(Collected data)
========================================================================

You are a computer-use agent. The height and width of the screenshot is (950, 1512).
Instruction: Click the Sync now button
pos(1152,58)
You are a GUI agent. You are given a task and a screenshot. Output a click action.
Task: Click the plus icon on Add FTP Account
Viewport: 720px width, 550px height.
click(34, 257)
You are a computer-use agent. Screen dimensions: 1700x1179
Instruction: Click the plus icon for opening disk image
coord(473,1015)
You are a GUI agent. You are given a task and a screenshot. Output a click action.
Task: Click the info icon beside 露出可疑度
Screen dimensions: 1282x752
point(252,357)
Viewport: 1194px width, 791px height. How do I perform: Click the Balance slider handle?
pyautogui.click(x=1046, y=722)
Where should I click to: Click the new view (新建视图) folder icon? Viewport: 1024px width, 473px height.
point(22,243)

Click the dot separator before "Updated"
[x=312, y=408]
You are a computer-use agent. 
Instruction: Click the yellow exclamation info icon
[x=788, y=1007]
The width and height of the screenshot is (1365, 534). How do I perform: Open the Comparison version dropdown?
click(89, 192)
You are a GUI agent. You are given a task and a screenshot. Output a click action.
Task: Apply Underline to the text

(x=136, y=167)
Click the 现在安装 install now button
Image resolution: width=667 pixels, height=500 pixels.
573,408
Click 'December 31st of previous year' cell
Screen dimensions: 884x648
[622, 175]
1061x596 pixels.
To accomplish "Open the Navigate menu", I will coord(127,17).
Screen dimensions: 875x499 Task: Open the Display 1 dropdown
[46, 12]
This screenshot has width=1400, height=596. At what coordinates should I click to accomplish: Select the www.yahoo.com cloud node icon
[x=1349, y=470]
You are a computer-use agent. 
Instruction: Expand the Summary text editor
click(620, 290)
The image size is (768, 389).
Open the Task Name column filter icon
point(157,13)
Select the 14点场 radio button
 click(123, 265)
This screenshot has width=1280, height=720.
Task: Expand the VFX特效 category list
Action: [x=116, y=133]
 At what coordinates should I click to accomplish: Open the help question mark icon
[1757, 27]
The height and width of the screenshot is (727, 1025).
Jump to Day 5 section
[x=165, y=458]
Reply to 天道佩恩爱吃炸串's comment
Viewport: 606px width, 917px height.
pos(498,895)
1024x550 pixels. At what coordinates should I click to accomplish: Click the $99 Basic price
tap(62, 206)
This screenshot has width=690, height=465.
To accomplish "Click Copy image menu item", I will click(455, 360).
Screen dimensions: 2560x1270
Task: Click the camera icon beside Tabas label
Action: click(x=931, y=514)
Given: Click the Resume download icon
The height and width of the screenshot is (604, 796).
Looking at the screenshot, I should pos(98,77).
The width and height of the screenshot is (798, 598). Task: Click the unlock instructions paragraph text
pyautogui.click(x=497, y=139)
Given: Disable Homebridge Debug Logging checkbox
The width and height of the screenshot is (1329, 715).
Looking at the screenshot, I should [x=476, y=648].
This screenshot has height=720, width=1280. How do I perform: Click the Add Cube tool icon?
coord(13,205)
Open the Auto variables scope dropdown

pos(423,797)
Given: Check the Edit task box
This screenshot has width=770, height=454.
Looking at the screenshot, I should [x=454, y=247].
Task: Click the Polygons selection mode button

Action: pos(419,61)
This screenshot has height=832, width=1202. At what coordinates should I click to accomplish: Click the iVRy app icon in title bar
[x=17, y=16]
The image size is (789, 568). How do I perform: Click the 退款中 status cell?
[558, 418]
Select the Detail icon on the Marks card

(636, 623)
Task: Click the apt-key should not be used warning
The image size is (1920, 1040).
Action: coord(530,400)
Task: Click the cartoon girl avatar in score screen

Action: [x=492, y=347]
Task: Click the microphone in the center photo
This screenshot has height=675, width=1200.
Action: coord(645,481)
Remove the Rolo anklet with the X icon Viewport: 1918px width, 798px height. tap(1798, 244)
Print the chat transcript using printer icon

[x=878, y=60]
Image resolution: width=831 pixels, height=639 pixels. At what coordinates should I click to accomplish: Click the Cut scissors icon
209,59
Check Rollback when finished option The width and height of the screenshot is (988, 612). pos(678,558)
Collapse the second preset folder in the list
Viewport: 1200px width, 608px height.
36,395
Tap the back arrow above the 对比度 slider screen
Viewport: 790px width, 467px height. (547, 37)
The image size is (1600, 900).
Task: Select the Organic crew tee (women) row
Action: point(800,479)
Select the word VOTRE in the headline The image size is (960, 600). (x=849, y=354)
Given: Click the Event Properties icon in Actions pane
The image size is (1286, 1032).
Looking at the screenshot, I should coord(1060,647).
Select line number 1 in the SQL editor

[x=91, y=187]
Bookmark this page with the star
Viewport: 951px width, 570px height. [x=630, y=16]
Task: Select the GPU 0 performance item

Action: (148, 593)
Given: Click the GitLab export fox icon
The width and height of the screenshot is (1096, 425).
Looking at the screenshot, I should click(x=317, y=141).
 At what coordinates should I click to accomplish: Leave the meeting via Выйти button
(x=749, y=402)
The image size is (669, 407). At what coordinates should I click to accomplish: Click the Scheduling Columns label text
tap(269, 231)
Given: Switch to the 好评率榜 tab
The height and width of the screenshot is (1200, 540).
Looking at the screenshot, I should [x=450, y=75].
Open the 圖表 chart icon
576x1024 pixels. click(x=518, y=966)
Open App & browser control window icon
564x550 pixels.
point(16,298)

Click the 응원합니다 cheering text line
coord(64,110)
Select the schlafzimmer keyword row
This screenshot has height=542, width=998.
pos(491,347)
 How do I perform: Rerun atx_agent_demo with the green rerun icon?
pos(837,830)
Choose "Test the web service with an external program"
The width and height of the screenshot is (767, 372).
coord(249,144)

========================================================================

Repeat what the records above say. Use their exact words.

You are a computer-use agent. The height and width of the screenshot is (950, 1512).
Instruction: Click the Sync now button
pos(1152,58)
You are a GUI agent. You are given a task and a screenshot. Output a click action.
Task: Click the plus icon on Add FTP Account
Viewport: 720px width, 550px height.
click(34, 257)
You are a computer-use agent. Screen dimensions: 1700x1179
Instruction: Click the plus icon for opening disk image
coord(473,1015)
You are a GUI agent. You are given a task and a screenshot. Output a click action.
Task: Click the info icon beside 露出可疑度
Screen dimensions: 1282x752
point(252,357)
Viewport: 1194px width, 791px height. How do I perform: Click the Balance slider handle?
pyautogui.click(x=1046, y=722)
Where should I click to: Click the new view (新建视图) folder icon? Viewport: 1024px width, 473px height.
point(22,243)

Click the dot separator before "Updated"
[x=312, y=408]
You are a computer-use agent. 
Instruction: Click the yellow exclamation info icon
[x=788, y=1007]
The width and height of the screenshot is (1365, 534). How do I perform: Open the Comparison version dropdown?
click(89, 192)
You are a GUI agent. You are given a task and a screenshot. Output a click action.
Task: Apply Underline to the text

(x=136, y=167)
Click the 现在安装 install now button
Image resolution: width=667 pixels, height=500 pixels.
573,408
Click 'December 31st of previous year' cell
Screen dimensions: 884x648
[622, 175]
1061x596 pixels.
To accomplish "Open the Navigate menu", I will coord(127,17).
Screen dimensions: 875x499 Task: Open the Display 1 dropdown
[46, 12]
This screenshot has width=1400, height=596. At what coordinates should I click to accomplish: Select the www.yahoo.com cloud node icon
[x=1349, y=470]
You are a computer-use agent. 
Instruction: Expand the Summary text editor
click(620, 290)
The image size is (768, 389).
Open the Task Name column filter icon
point(157,13)
Select the 14点场 radio button
 click(123, 265)
This screenshot has width=1280, height=720.
Task: Expand the VFX特效 category list
Action: [x=116, y=133]
 At what coordinates should I click to accomplish: Open the help question mark icon
[1757, 27]
The height and width of the screenshot is (727, 1025).
Jump to Day 5 section
[x=165, y=458]
Reply to 天道佩恩爱吃炸串's comment
Viewport: 606px width, 917px height.
pos(498,895)
1024x550 pixels. At what coordinates should I click to accomplish: Click the $99 Basic price
tap(62, 206)
This screenshot has width=690, height=465.
To accomplish "Click Copy image menu item", I will click(455, 360).
Screen dimensions: 2560x1270
Task: Click the camera icon beside Tabas label
Action: click(x=931, y=514)
Given: Click the Resume download icon
The height and width of the screenshot is (604, 796).
Looking at the screenshot, I should pos(98,77).
The width and height of the screenshot is (798, 598). Task: Click the unlock instructions paragraph text
pyautogui.click(x=497, y=139)
Given: Disable Homebridge Debug Logging checkbox
The width and height of the screenshot is (1329, 715).
Looking at the screenshot, I should [x=476, y=648].
This screenshot has height=720, width=1280. How do I perform: Click the Add Cube tool icon?
coord(13,205)
Open the Auto variables scope dropdown

pos(423,797)
Given: Check the Edit task box
This screenshot has width=770, height=454.
Looking at the screenshot, I should [x=454, y=247].
Task: Click the Polygons selection mode button

Action: pos(419,61)
This screenshot has height=832, width=1202. At what coordinates should I click to accomplish: Click the iVRy app icon in title bar
[x=17, y=16]
The image size is (789, 568). How do I perform: Click the 退款中 status cell?
[558, 418]
Select the Detail icon on the Marks card

(636, 623)
Task: Click the apt-key should not be used warning
The image size is (1920, 1040).
Action: coord(530,400)
Task: Click the cartoon girl avatar in score screen

Action: [x=492, y=347]
Task: Click the microphone in the center photo
This screenshot has height=675, width=1200.
Action: coord(645,481)
Remove the Rolo anklet with the X icon Viewport: 1918px width, 798px height. tap(1798, 244)
Print the chat transcript using printer icon

[x=878, y=60]
Image resolution: width=831 pixels, height=639 pixels. At what coordinates should I click to accomplish: Click the Cut scissors icon
209,59
Check Rollback when finished option The width and height of the screenshot is (988, 612). pos(678,558)
Collapse the second preset folder in the list
Viewport: 1200px width, 608px height.
36,395
Tap the back arrow above the 对比度 slider screen
Viewport: 790px width, 467px height. (547, 37)
The image size is (1600, 900).
Task: Select the Organic crew tee (women) row
Action: point(800,479)
Select the word VOTRE in the headline The image size is (960, 600). (x=849, y=354)
Given: Click the Event Properties icon in Actions pane
The image size is (1286, 1032).
Looking at the screenshot, I should coord(1060,647).
Select line number 1 in the SQL editor

[x=91, y=187]
Bookmark this page with the star
Viewport: 951px width, 570px height. [x=630, y=16]
Task: Select the GPU 0 performance item

Action: (148, 593)
Given: Click the GitLab export fox icon
The width and height of the screenshot is (1096, 425).
Looking at the screenshot, I should click(x=317, y=141).
 At what coordinates should I click to accomplish: Leave the meeting via Выйти button
(x=749, y=402)
The image size is (669, 407). At what coordinates should I click to accomplish: Click the Scheduling Columns label text
tap(269, 231)
Given: Switch to the 好评率榜 tab
The height and width of the screenshot is (1200, 540).
Looking at the screenshot, I should [x=450, y=75].
Open the 圖表 chart icon
576x1024 pixels. click(x=518, y=966)
Open App & browser control window icon
564x550 pixels.
point(16,298)

Click the 응원합니다 cheering text line
coord(64,110)
Select the schlafzimmer keyword row
This screenshot has height=542, width=998.
pos(491,347)
 How do I perform: Rerun atx_agent_demo with the green rerun icon?
pos(837,830)
Choose "Test the web service with an external program"
The width and height of the screenshot is (767, 372).
coord(249,144)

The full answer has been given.